久しぶりに姫路駅周辺の商店街に行く用事ができた。
姫路には週に二度、非常勤講師の仕事で行っているのだが、お城は半年以上見ていない。
私は中学高校と6年間お城の側の学校に通っていたので、お城を見ると旧友に会ったような気持ちになる。
姫路は駅を中心に大きく様変わりしてしまい、50年前に有ったものを探すことさえ難しくなっている。

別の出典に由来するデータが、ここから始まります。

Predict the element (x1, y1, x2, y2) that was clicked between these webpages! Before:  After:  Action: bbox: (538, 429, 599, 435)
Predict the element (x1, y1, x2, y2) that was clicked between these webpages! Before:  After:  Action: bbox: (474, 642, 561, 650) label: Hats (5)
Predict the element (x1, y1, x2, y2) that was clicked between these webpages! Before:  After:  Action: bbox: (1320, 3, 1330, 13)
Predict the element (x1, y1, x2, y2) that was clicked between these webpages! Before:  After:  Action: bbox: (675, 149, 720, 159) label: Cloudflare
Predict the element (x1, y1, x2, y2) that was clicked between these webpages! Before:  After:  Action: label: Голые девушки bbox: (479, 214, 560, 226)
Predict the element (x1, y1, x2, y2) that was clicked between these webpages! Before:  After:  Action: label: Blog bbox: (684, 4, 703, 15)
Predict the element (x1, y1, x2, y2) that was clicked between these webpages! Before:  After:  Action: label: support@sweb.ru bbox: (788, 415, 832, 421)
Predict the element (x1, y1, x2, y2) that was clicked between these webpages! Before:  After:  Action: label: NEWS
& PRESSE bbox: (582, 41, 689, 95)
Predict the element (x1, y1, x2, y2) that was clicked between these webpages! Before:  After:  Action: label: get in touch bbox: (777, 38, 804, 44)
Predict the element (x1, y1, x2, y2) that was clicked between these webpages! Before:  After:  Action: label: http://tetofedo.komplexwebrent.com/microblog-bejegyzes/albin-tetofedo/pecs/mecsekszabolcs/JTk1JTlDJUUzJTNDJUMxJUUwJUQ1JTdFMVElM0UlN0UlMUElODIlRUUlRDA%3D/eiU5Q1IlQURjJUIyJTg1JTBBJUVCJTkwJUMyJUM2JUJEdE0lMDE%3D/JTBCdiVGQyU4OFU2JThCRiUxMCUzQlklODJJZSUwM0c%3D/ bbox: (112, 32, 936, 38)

ちょうど、ヤマトヤシキも解体されていて、昔のまま残っているデパートは無くなってしまったと思う、
私は中学部時代に通学として使っていたのは主に御幸通りだったが、高等部になってからはお溝筋を使ったり、大手前通りの歩道を歩いたりした。
今日は、城に向かうときはお溝筋を通っていった。
しょっぱな、フォーラス(旧ジャスコ)がマンションに変わっている姿に、改めて時代を感じさせられた。
フォーラスがあった頃はお溝筋も賑やかだったが、今は本当に路地裏の飲食店街になってしまったように思う。
通学していた頃は、市民会館の前を通って直進したが、今日は途中から御幸通りに戻った。
私がフォークギター(yamaki)を友達に選んでもらって買った楽器屋に立ち寄ってみたが、店の中は店の人は一人で楽器を修理していたが、とても殺風景だった。
因みにこのギターは糸巻きを取り替えて、今でも私には欠かせないものとなっている。
本町商店街は、やはり薩摩屋が懐かしい、もう日の丸の鉢巻きをして店の前にいたおじいさんはいないが、残っているだけでも嬉しい。
古本屋にも立ち寄ったが、昔はおじいさんがいたはずだったが、おばあさんが店番をしていた。
本が雑然と並べてあって、洋書で出物が無いか見てみたが、積み上げられた本で探すことさえ難しかった。
大手前公園はコスプレのイベントがあったらしく、華やかと言うよりも、異質な別空間という感じだった。
サムライ姿のコスプレには姫路城がふさわしく思われているのだろうが、歩兵連隊本部があったことを考えれば軍服のコスプレもお奨めである。
大手門をくぐって天守閣を見上げると、こんなに荘厳だったかと改めて見直した。
通学していた頃は毎日見飽きていて、雪が降ってきれいな時くらいしかその美しさを感じることは無かった。
私が苦手としていた東北弁の美術の先生が、ずっと城を描き続けていたことが分かるような気がした。
因みに私は小学校の時には絵を習っていて自信があったのだが、どうもその先生とは合わなくてよく叱られていたし、成績も悪かった。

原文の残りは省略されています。